> [TASK DATA]
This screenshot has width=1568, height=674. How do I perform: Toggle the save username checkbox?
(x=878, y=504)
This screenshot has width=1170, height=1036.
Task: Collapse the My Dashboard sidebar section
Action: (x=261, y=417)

> [EXERCISE] I'd like the records returned exactly as they were written, please.

> [EXPECTED ANSWER]
This screenshot has width=1568, height=674. How do I perform: Toggle the save username checkbox?
(x=878, y=504)
This screenshot has width=1170, height=1036.
Task: Collapse the My Dashboard sidebar section
Action: (x=261, y=417)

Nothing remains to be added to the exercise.